Procrustes is a machine-learning approach that removes cross-platform batch effects from clinical RNA sequencing data

  • Nikita Kotlov,
  • Kirill Shaposhnikov,
  • Cagdas Tazearslan,
  • Madison Chasse,
  • Artur Baisangurov,
  • Svetlana Podsvirova,
  • Dawn Fernandez,
  • Mary Abdou,
  • Leznath Kaneunyenye,
  • Kelley Morgan,
  • Ilya Cheremushkin,
  • Pavel Zemskiy,
  • Maxim Chelushkin,
  • Maria Sorokina,
  • Ekaterina Belova,
  • Svetlana Khorkova,
  • Yaroslav Lozinsky,
  • Katerina Nuzhdina,
  • Elena Vasileva,
  • Dmitry Kravchenko,
  • Kushal Suryamohan,
  • Krystle Nomie,
  • John Curran,
  • Nathan Fowler,
  • Alexander Bagaev

DOI
https://doi.org/10.1038/s42003-024-06020-z
Journal volume & issue
Vol. 7, no. 1
pp. 1 – 14

Abstract

Read online

Abstract With the increased use of gene expression profiling for personalized oncology, optimized RNA sequencing (RNA-seq) protocols and algorithms are necessary to provide comparable expression measurements between exome capture (EC)-based and poly-A RNA-seq.
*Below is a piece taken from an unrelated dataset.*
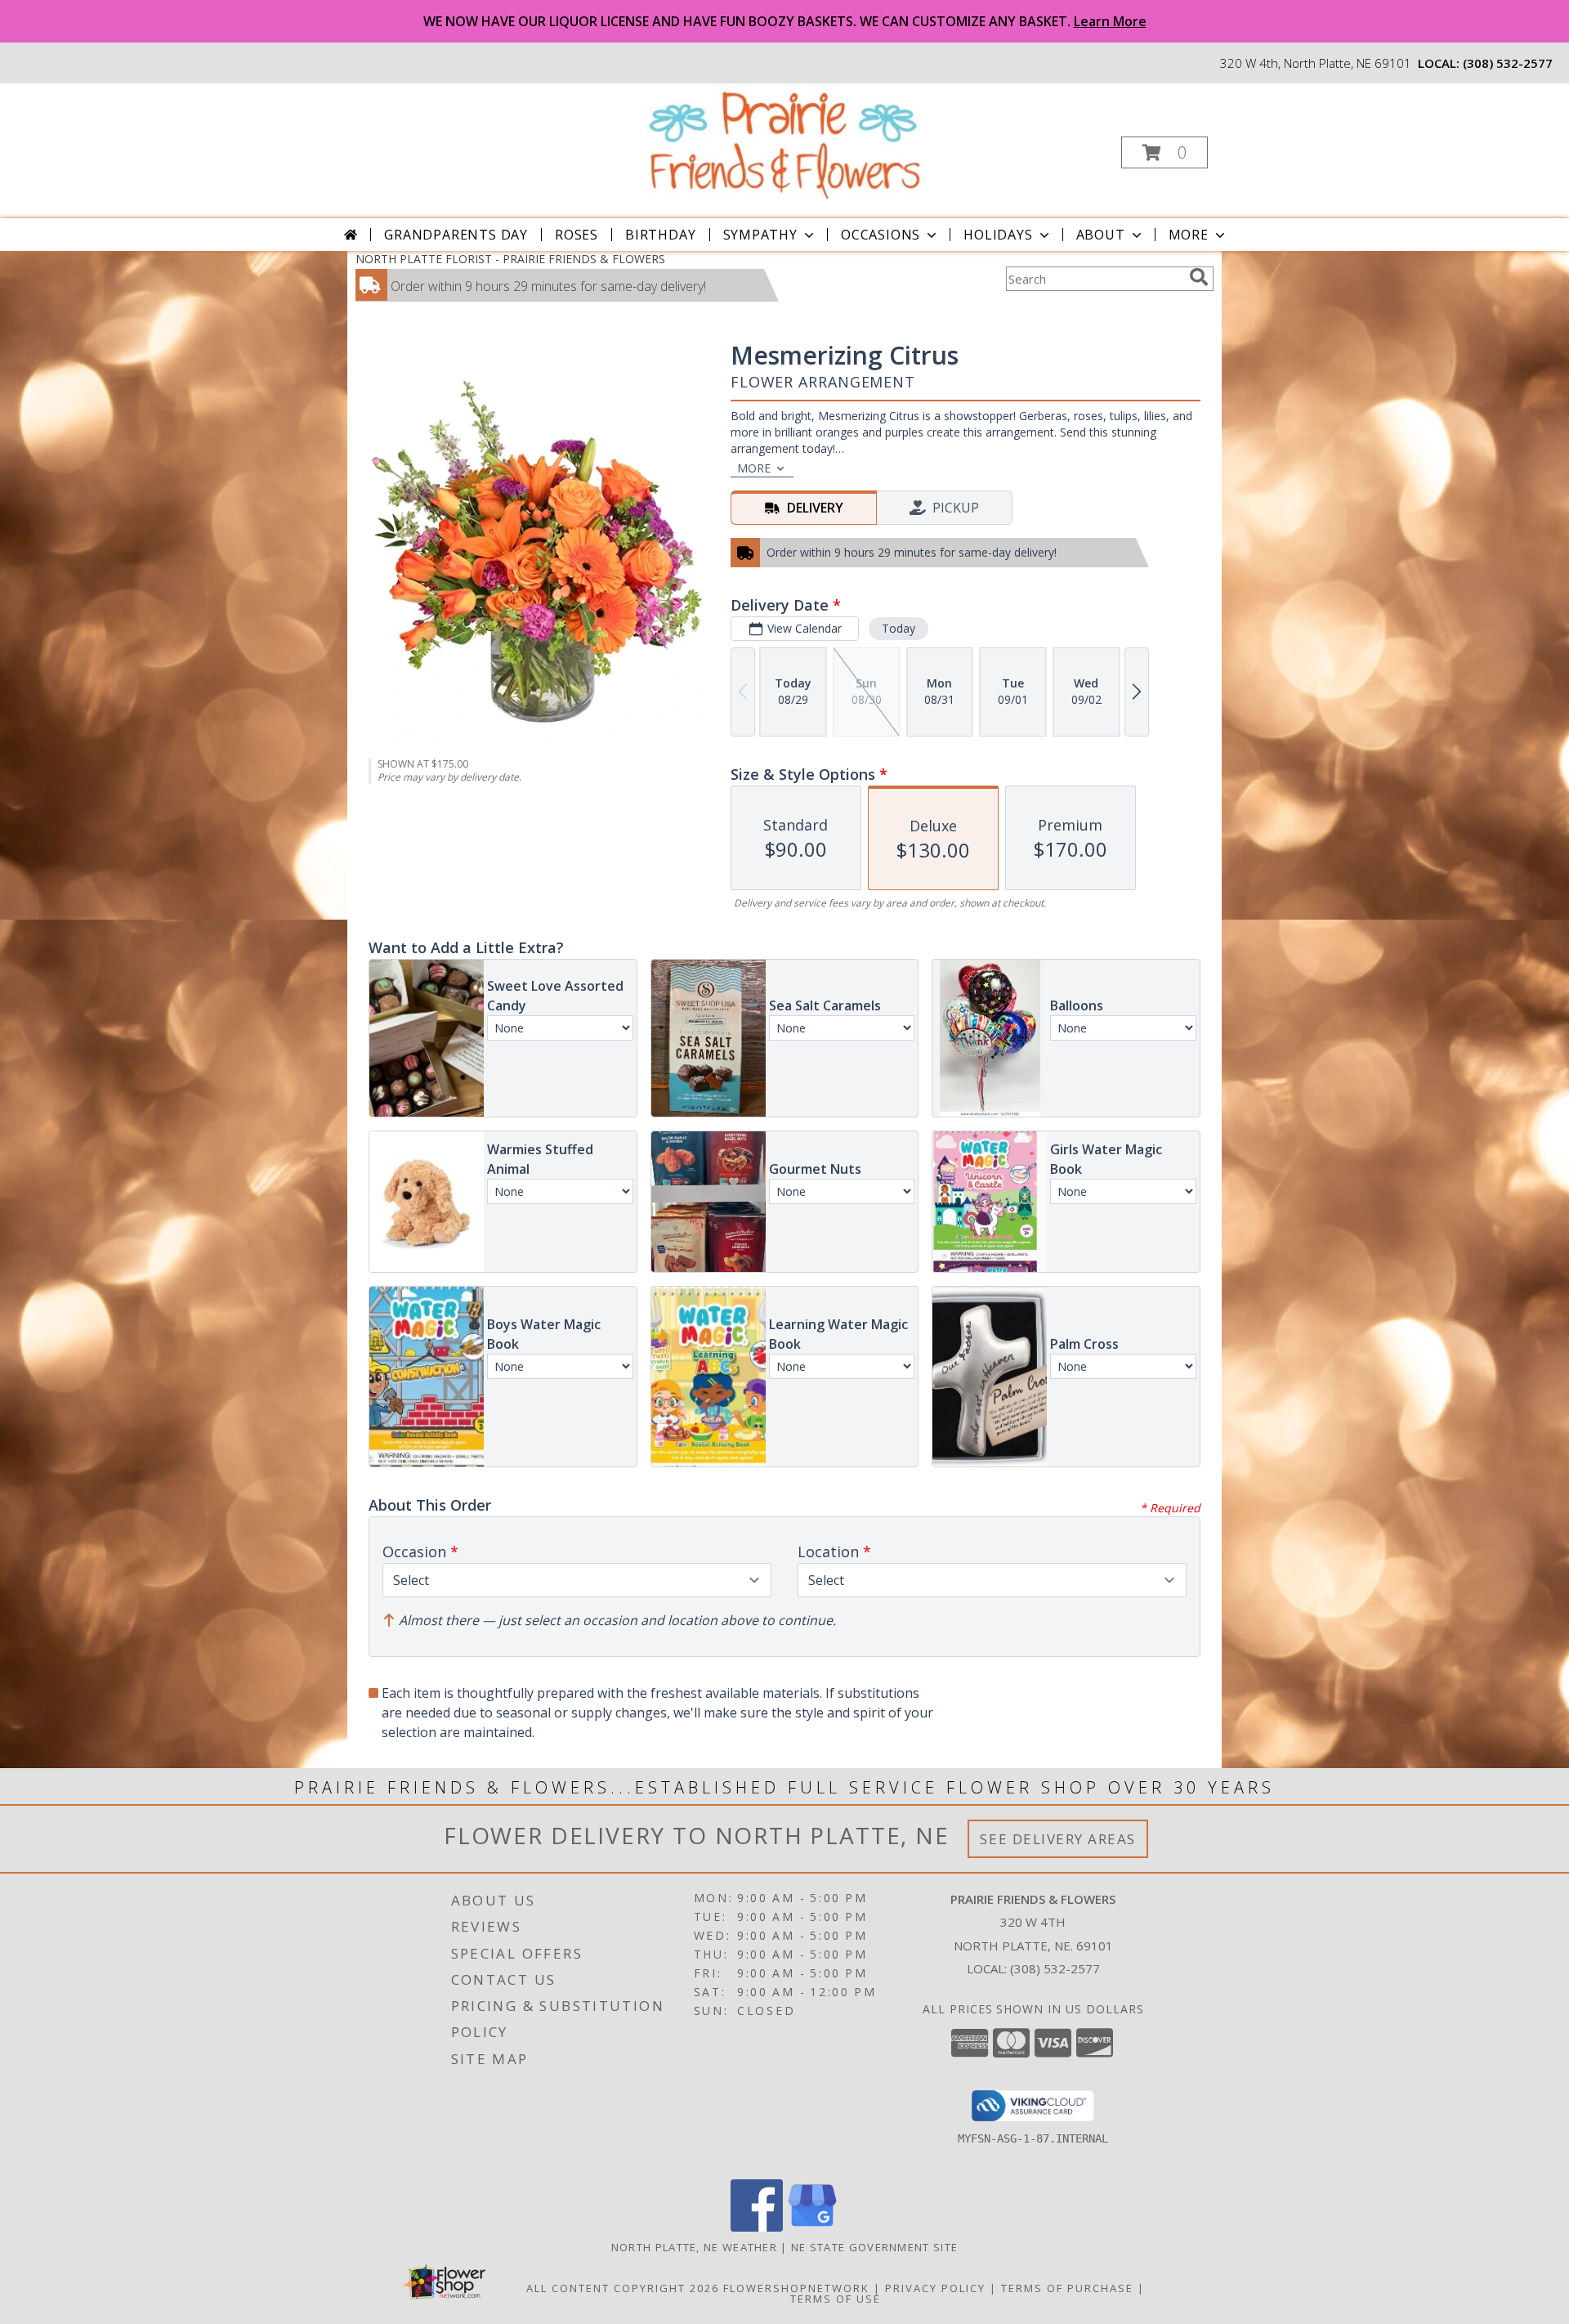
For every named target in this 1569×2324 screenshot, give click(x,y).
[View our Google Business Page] (812, 2227)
Here, we developed and optimized an EC-based protocol for processing formalin-fixed, paraffin-embedded samples and a machine-learning algorithm, Procrustes, to overcome batch effects across RNA-seq data obtained using different sample preparation protocols like EC-based or poly-A RNA-seq protocols. Applying Procrustes to samples processed using EC and poly-A RNA-seq protocols showed the expression of 61% of genes (N = 20,062) to correlate across both protocols (concordance correlation coefficient > 0.8, versus 26% before transformation by Procrustes), including 84% of cancer-specific and cancer microenvironment-related genes (versus 36% before applying Procrustes; N = 1,438). Benchmarking analyses also showed Procrustes to outperform other batch correction methods. Finally, we showed that Procrustes can project RNA-seq data for a single sample to a larger cohort of RNA-seq data. Future application of Procrustes will enable direct gene expression analysis for single tumor samples to support gene expression-based treatment decisions.